Hybrid Feature Selection and Optimiser-assisted Ensemble Learning for Credit Card Fraud Detection
Abstract
A modular detection pipeline is presented that integrates boundary-aware resampling (SMOTE-ENN), multi-criteria feature prioritization (TOPSIS), nonlinear compression via an undercomplete autoencoder, and a PSO-stabilised Extreme Learning Machine (ELM) within a stacking ensemble (SVM, KNN, PSO-ELM; Gradient-Boosting meta-learner). The architecture is designed to balance the conflicting goals of minority-class recoverability, low false-positive rates, computational efficiency during inference, and feature interpretability.
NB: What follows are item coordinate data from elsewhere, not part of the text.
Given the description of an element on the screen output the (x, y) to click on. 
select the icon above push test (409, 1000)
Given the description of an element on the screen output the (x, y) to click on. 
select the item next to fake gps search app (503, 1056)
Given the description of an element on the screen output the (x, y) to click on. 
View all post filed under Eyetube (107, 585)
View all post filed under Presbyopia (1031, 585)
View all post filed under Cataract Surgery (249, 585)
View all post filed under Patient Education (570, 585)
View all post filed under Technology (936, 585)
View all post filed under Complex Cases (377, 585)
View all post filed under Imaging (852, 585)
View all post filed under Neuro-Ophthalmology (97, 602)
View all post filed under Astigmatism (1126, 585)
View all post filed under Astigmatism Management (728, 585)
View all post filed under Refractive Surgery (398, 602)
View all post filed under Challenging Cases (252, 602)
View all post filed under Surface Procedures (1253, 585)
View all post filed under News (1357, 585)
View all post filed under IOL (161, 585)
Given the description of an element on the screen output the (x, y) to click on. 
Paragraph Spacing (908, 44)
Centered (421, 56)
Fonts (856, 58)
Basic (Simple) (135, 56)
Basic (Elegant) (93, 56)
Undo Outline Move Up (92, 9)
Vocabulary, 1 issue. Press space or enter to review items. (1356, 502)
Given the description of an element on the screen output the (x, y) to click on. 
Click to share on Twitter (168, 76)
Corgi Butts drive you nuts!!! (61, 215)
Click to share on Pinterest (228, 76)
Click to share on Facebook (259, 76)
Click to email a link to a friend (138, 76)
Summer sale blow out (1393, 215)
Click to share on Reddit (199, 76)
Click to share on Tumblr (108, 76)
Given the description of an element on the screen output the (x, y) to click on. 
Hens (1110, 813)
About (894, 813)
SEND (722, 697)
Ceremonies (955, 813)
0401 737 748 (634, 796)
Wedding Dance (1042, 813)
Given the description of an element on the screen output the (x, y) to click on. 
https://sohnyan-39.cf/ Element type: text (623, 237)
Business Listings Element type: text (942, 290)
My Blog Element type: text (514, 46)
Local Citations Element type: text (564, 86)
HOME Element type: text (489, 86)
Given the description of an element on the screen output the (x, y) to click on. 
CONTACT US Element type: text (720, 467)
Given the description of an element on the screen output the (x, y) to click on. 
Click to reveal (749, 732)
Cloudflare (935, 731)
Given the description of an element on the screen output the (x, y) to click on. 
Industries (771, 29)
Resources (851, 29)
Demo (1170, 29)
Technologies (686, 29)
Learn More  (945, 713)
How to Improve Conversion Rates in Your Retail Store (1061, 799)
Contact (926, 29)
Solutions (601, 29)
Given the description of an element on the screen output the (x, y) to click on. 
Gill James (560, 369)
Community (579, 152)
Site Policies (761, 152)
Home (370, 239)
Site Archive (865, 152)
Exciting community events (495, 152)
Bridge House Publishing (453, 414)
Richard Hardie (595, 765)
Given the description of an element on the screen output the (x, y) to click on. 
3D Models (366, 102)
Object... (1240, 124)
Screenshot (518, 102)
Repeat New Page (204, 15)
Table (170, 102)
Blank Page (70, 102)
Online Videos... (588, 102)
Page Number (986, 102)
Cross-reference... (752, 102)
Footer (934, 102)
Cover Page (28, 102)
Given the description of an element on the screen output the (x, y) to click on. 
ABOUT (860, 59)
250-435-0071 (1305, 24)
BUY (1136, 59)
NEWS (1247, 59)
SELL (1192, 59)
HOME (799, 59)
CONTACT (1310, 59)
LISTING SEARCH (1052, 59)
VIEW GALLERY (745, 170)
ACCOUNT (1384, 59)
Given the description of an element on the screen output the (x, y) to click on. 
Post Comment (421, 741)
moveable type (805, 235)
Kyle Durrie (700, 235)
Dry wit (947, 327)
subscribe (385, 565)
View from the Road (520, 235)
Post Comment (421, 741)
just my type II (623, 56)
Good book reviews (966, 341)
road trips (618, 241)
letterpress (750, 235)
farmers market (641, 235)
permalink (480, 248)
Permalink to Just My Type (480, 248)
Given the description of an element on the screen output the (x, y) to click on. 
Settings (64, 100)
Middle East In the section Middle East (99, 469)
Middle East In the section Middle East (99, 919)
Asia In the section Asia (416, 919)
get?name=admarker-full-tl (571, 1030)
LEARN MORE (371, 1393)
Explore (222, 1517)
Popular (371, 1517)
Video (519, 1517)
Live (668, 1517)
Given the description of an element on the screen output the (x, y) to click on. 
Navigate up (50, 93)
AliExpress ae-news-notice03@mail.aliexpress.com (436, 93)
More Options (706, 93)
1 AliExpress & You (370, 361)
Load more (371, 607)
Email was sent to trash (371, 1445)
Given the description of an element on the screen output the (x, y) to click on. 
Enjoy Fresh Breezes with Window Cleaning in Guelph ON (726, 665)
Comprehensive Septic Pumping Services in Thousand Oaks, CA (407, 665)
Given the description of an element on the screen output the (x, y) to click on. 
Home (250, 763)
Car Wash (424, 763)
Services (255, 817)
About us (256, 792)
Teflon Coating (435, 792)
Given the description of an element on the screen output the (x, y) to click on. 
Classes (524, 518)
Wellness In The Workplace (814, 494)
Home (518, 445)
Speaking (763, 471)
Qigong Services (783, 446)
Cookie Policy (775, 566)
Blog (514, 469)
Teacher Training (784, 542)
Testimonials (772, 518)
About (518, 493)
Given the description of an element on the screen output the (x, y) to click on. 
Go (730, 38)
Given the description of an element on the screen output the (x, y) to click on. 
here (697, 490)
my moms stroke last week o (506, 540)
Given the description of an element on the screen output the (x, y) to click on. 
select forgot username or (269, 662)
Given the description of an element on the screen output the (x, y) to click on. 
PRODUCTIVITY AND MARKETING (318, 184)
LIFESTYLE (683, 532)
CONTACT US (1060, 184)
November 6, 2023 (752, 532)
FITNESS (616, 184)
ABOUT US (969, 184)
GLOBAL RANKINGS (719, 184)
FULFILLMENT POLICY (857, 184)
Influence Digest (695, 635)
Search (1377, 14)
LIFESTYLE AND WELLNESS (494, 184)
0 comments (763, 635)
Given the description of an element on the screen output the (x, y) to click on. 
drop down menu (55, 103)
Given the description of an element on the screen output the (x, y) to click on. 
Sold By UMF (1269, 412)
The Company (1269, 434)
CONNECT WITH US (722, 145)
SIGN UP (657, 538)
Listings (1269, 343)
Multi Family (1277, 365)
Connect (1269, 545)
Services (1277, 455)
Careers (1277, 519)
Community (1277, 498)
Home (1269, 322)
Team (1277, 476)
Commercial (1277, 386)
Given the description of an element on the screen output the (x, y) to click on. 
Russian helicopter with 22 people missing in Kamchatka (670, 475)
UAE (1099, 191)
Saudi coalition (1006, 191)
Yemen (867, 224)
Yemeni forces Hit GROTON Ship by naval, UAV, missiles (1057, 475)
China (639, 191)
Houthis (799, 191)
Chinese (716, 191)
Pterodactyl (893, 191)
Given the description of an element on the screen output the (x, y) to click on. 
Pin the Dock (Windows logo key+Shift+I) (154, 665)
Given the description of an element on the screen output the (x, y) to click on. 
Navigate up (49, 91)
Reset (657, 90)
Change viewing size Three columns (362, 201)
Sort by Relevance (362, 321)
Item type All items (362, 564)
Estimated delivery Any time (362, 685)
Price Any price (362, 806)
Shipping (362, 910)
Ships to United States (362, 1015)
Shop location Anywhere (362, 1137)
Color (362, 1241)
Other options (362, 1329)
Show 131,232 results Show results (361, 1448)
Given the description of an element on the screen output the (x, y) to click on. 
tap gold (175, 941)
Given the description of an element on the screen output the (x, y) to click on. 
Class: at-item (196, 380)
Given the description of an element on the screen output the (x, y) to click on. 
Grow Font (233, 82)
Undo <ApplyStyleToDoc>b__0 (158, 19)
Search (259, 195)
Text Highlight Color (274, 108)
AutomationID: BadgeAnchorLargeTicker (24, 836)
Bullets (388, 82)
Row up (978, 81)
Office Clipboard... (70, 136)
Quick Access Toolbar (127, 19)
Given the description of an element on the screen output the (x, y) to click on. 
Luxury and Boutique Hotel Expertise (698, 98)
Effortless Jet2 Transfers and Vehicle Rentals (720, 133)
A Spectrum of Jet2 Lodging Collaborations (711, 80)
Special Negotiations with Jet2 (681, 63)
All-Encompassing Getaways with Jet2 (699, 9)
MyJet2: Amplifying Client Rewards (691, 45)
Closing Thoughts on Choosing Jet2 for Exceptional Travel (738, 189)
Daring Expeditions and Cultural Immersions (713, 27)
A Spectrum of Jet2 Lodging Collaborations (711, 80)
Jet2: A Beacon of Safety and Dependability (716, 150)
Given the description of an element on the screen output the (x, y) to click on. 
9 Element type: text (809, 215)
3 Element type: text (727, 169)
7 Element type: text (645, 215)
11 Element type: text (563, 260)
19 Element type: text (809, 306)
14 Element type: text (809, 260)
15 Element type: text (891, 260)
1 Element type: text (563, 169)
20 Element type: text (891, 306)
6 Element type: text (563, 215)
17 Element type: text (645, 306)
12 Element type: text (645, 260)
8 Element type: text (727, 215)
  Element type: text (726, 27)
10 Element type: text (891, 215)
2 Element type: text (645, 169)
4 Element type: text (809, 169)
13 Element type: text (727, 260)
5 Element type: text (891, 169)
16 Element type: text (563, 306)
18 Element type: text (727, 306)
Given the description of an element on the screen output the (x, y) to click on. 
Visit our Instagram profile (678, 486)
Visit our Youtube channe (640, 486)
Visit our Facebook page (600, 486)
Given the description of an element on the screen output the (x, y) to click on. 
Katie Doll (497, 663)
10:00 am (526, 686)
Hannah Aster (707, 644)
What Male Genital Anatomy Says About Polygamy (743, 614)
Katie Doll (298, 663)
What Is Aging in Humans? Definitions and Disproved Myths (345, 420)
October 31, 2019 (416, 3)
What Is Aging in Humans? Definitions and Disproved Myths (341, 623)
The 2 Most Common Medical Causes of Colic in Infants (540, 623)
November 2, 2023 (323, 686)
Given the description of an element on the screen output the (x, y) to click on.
TOPSIS combines complementary statistical and information-theoretic criteria to produce a compact, interpretable subset, which is then mapped onto a latent manifold by the autoencoder to reduce residual noise and encode nonlinear dependencies. PSO stabilises the ELM hidden-layer initialisation and hyperparameters, reducing variability in ensemble contributions. Empirical testing on the standard credit-card dataset (284,807 transactions) shows superior discrimination (Accuracy ≈ 99.95%, Recall ≈ 99.97%, AUC ≈ 1.00) and an acceptable false-positive rate (FPR ≈ 0.02%); cross-domain validation on PaySim confirms robustness (Accuracy ≈ 98.84%, AUC ≈ 0.99). The study demonstrates that combining boundary-aware resampling, multi-criterion ranking, compact nonlinear representation, and optimiser-assisted ELM initialisation significantly improves minority-class detection while limiting false alarms, offering a practical path toward deployable, high-fidelity fraud detection systems.